Duke Energy, Coal Ash
Duke Energy engineers and consultants view the breach at Dan River coal ash storage pond in 2014. Source: North Carolina Department of Environmental Quality

Rudo said that in early 2015, he was called in to a discussion with Reeder and other higher-ups about the wording of the letters. “They wanted language put on there that stated, in essence, we were overreacting in telling people not to drink their water,” Rudo said in the deposition. He said he objected to the wording and told them to take his name off the letter.

“You know, I can’t stand behind that,” he said. “It is just not right. It is going to confuse people. People are not going to really know whether they should drink the water or not,” Rudo testified.

The dispute came to a head, he said, when he was called to another meeting with a McCrory aide in March 2015 in which McCrory briefly took part by phone. “I have never talked to a governor in all of the years I have been here, so I was a little … intimidated,” he said.

Rudo said McCrory and the aide raised concerns about the department warning people not to drink the water.

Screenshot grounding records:
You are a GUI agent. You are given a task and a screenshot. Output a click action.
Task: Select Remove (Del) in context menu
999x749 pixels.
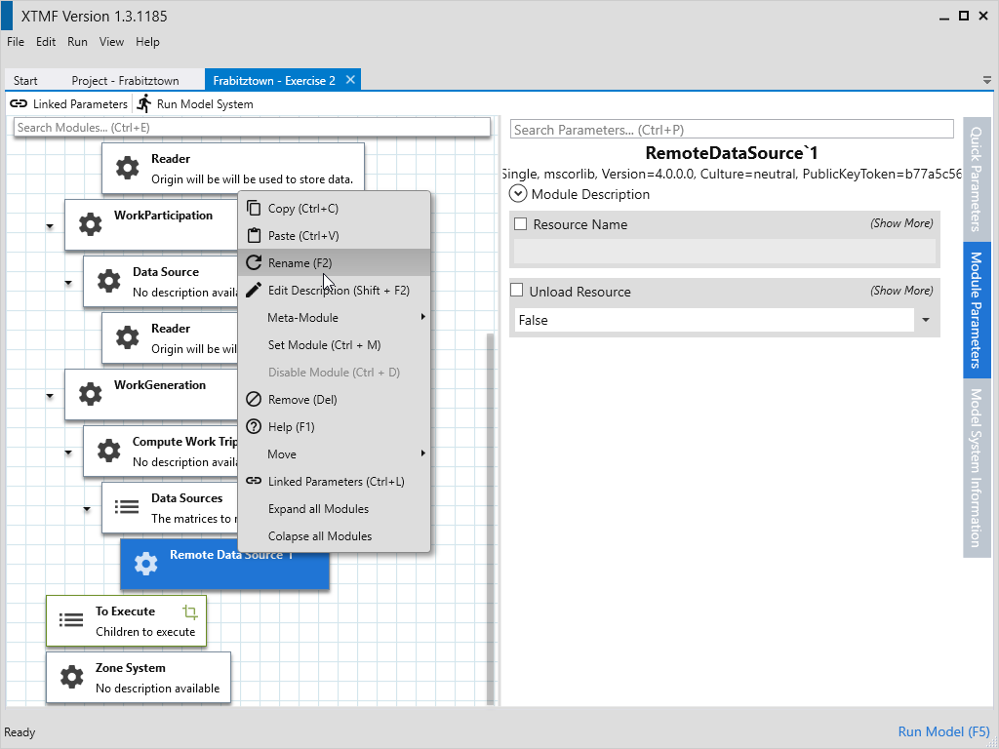tap(301, 400)
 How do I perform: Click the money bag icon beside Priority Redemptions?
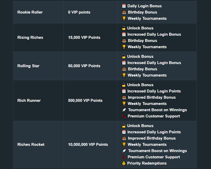(x=124, y=163)
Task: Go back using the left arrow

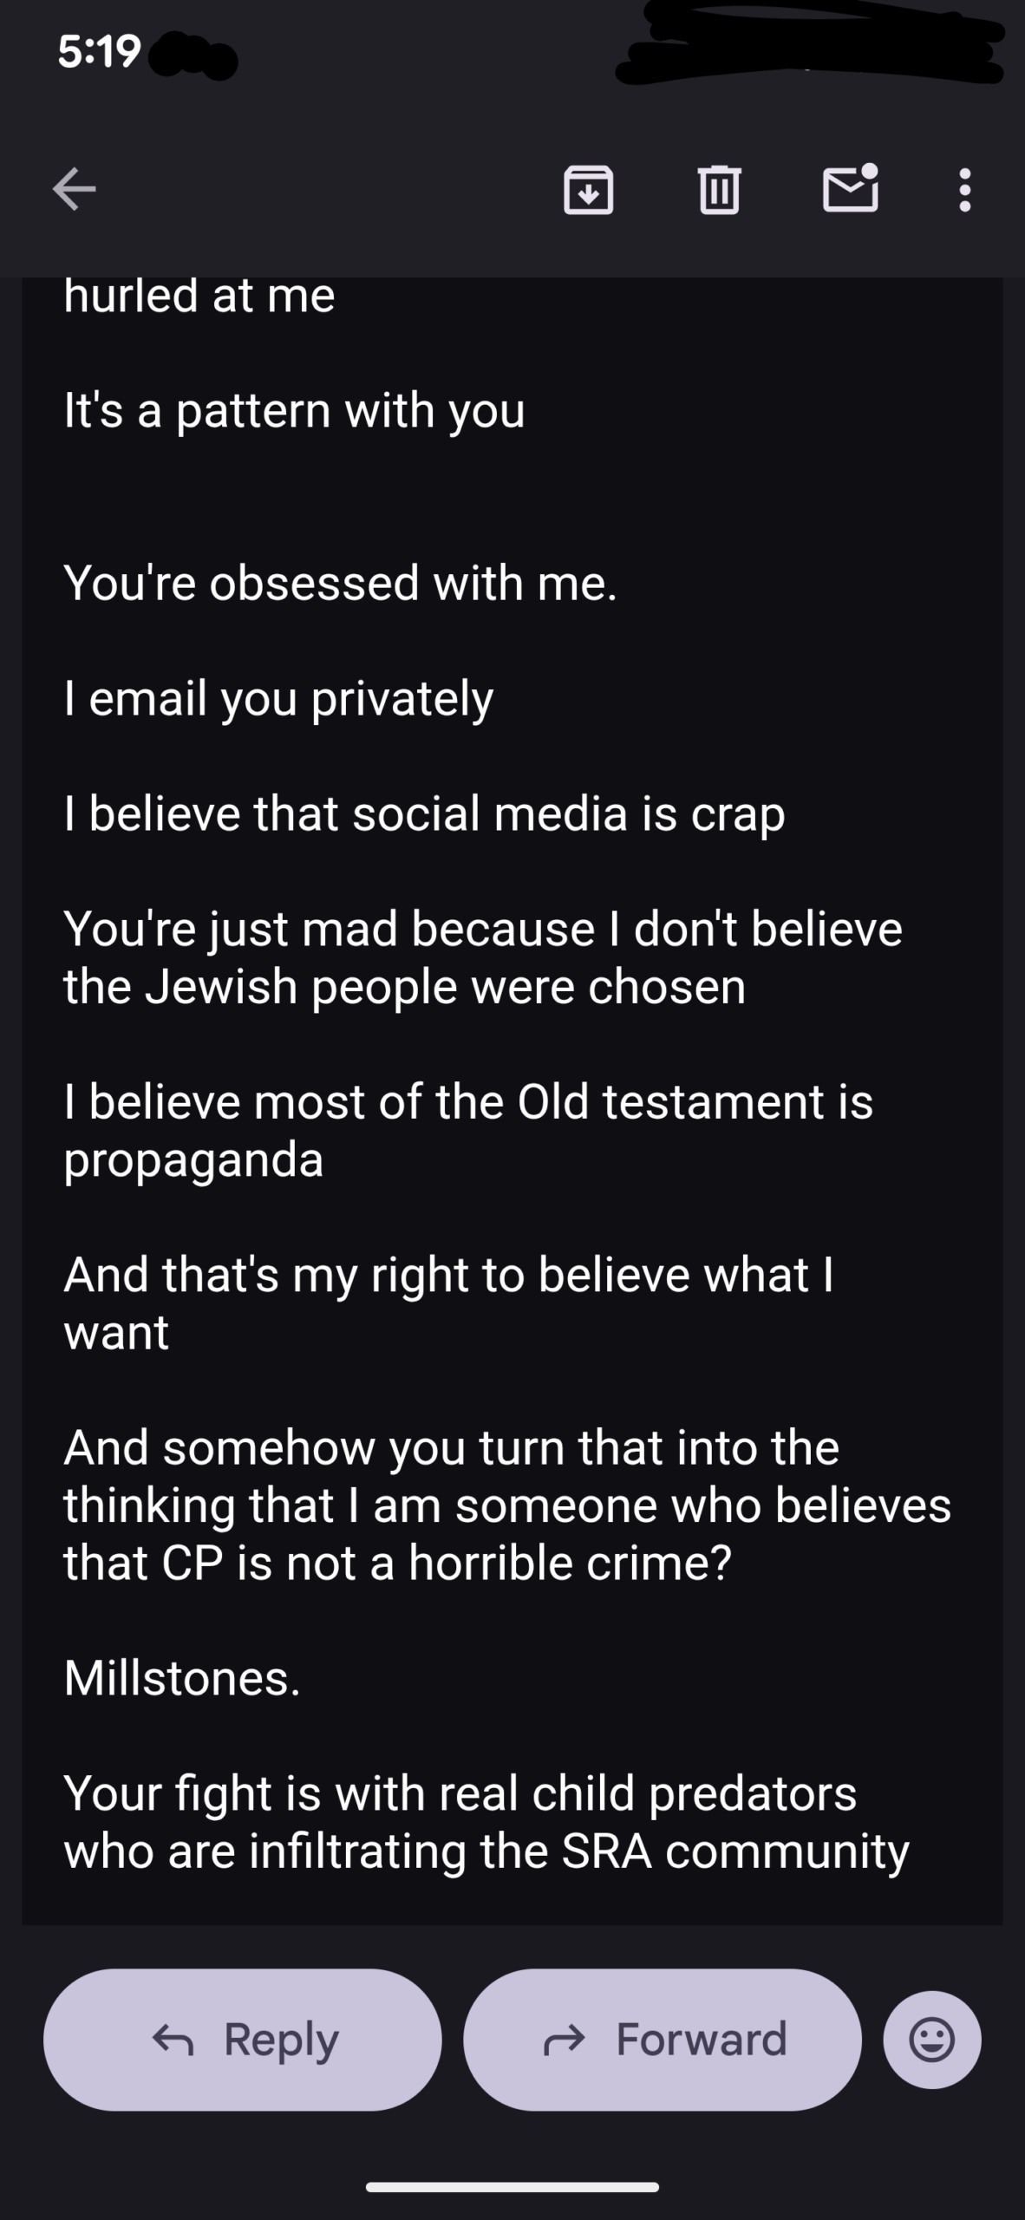Action: [75, 189]
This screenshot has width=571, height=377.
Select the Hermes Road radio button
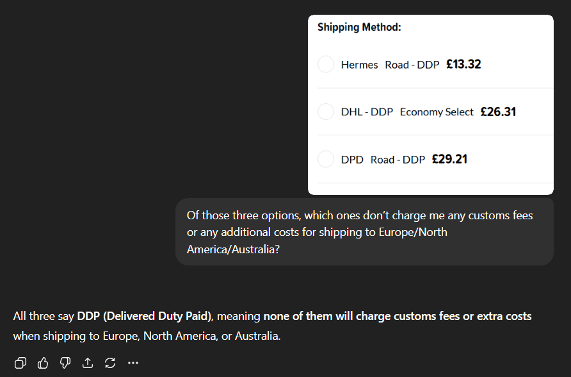[x=326, y=64]
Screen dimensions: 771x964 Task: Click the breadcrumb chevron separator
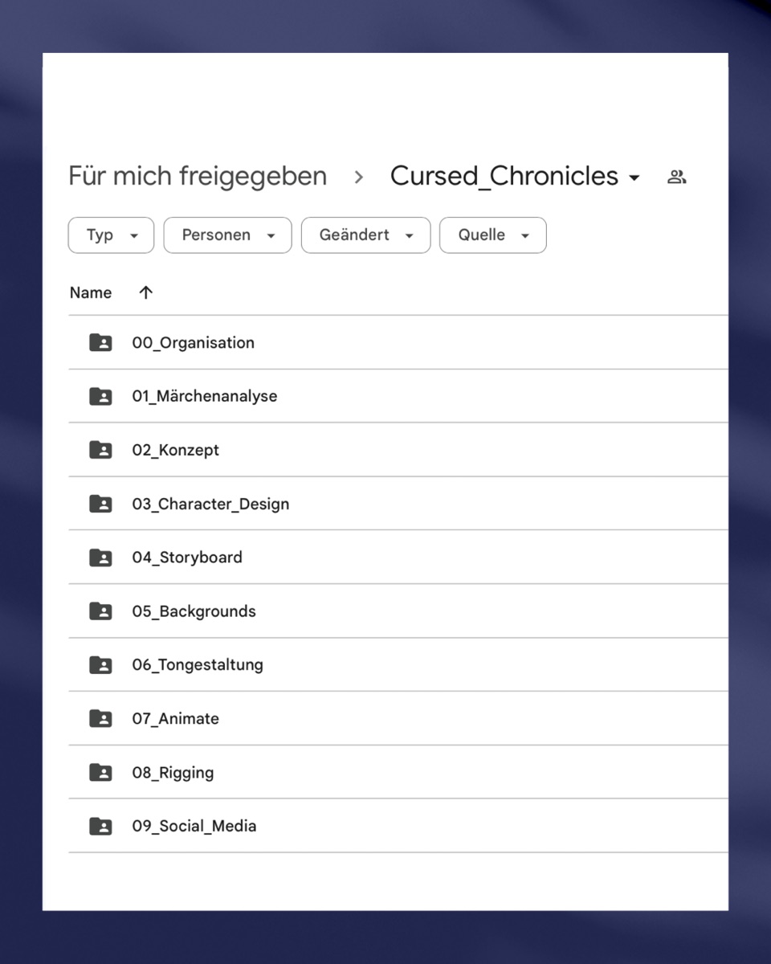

**Aim of the exercise**
In the coal ash text, what did Rudo ask to be done with his name after he objected to the wording of the letters?

**Written answer**
He told them to take his name off the letter.